- EXERCISE GOAL -
Copy the entries below word for word, leaving out the pictures.
= = = = = = =
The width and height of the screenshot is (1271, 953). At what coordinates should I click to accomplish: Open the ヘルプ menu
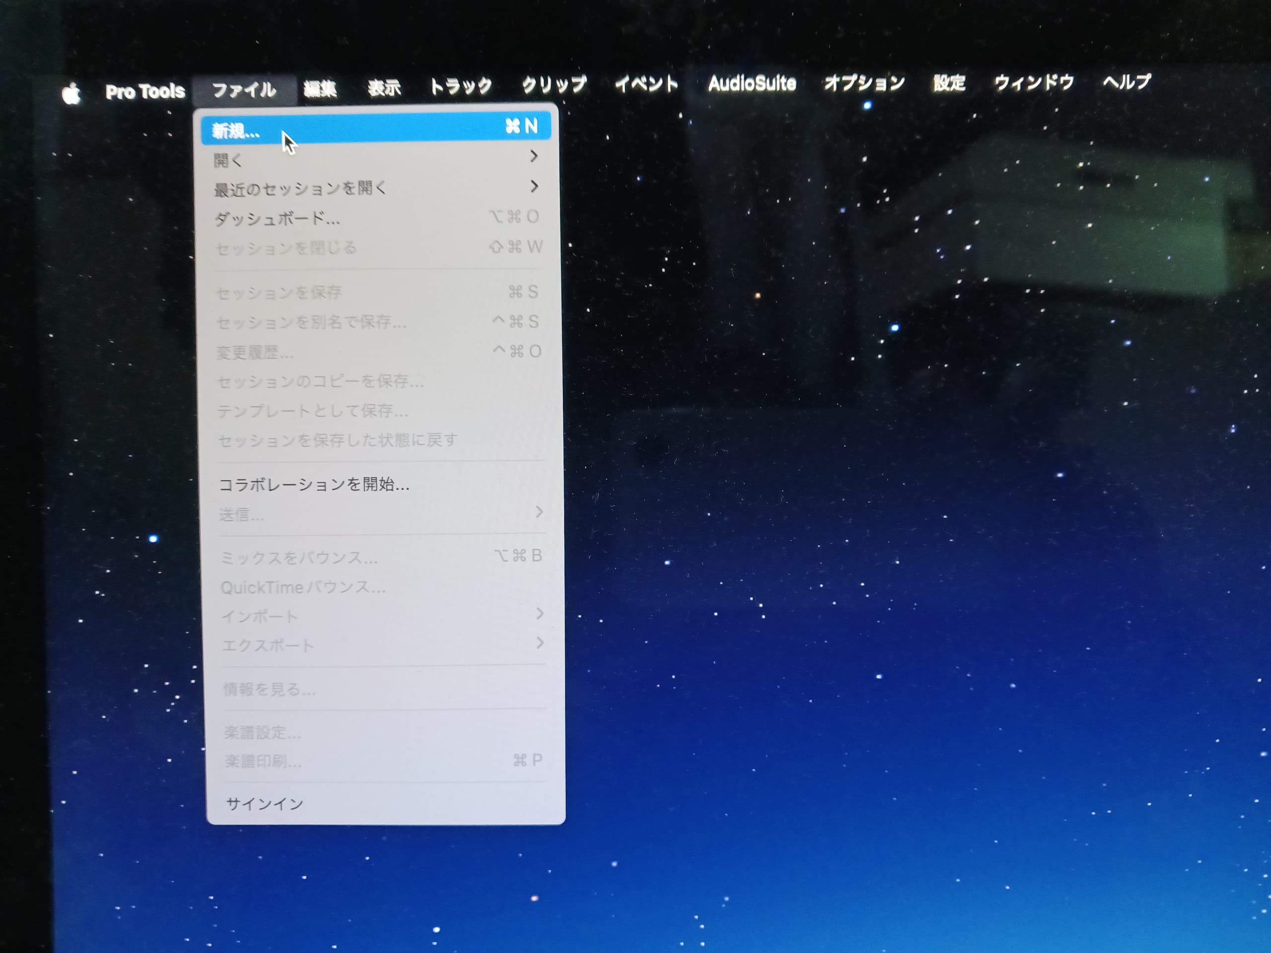click(x=1126, y=82)
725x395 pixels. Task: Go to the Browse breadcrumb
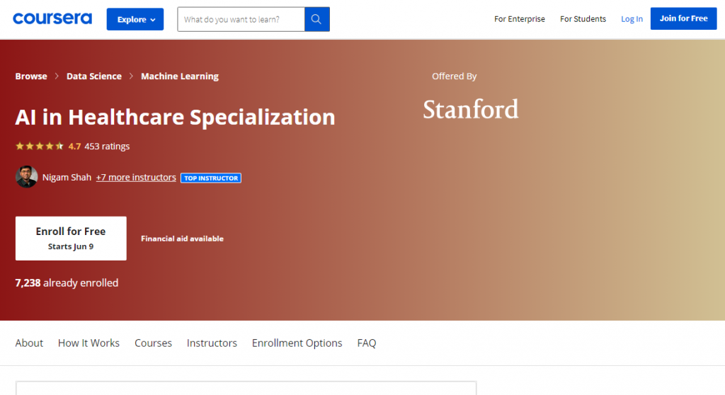[x=31, y=76]
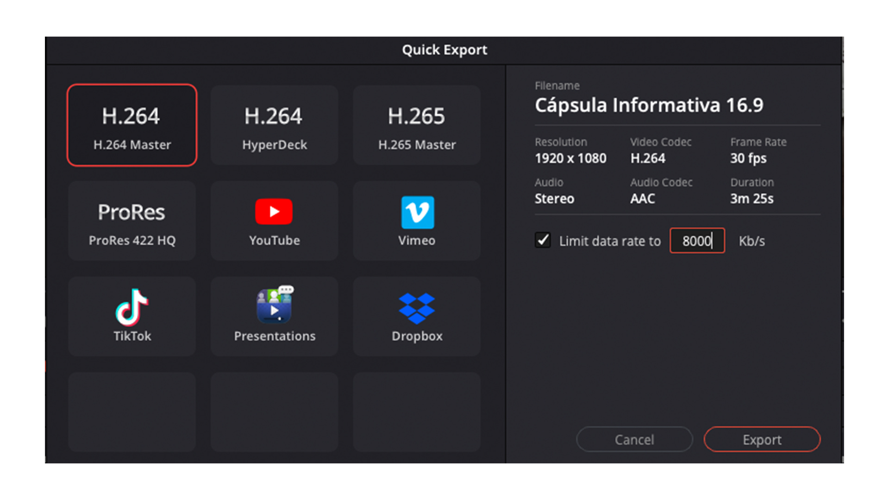Image resolution: width=889 pixels, height=500 pixels.
Task: Click the Audio Codec AAC label
Action: click(x=661, y=182)
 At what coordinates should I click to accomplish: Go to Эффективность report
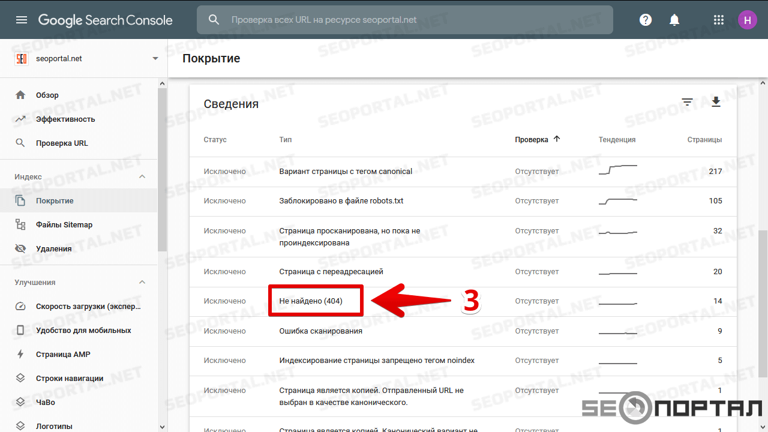tap(65, 119)
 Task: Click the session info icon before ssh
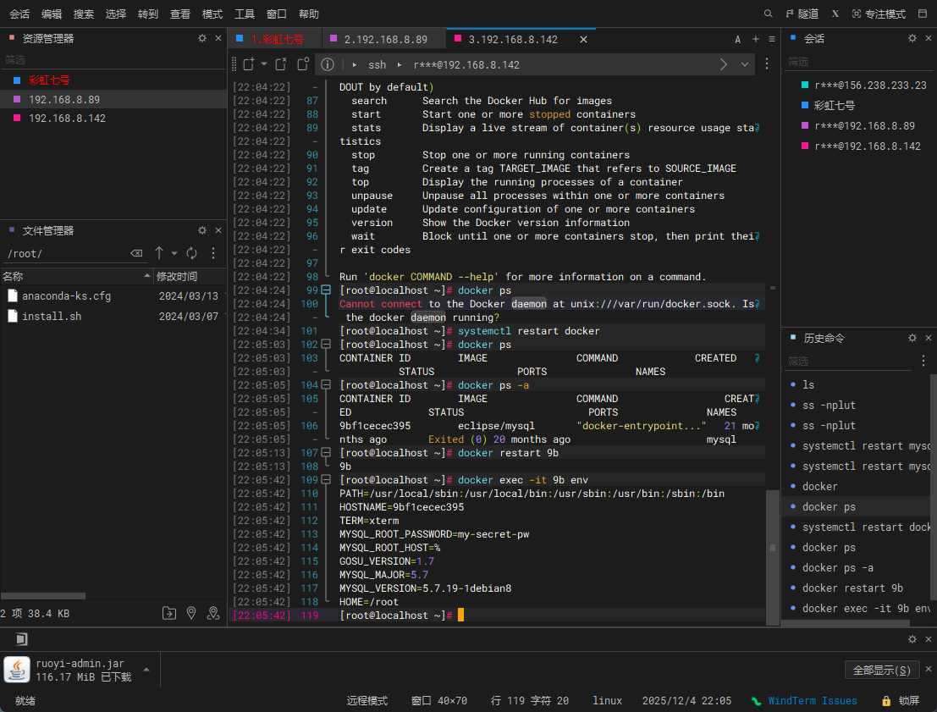328,64

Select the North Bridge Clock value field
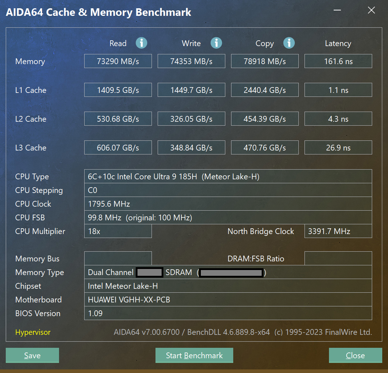pos(338,231)
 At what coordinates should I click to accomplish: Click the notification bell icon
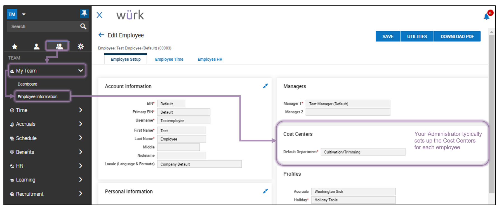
= = = = = = =
- ANSWER IN FULL -
The width and height of the screenshot is (1271, 953). At what coordinates should I click to accomplish: Open the ヘルプ menu
click(x=1126, y=82)
725x395 pixels. Task: Go to the Browse breadcrumb
[x=31, y=76]
Image resolution: width=889 pixels, height=500 pixels.
Task: Click the Audio Codec AAC label
Action: click(x=661, y=182)
 At what coordinates should I click to accomplish: Go to Эффективность report
tap(65, 119)
 Task: Click the session info icon before ssh
328,64

Select the North Bridge Clock value field
pos(338,231)
 At what coordinates should I click to accomplish: Click the notification bell icon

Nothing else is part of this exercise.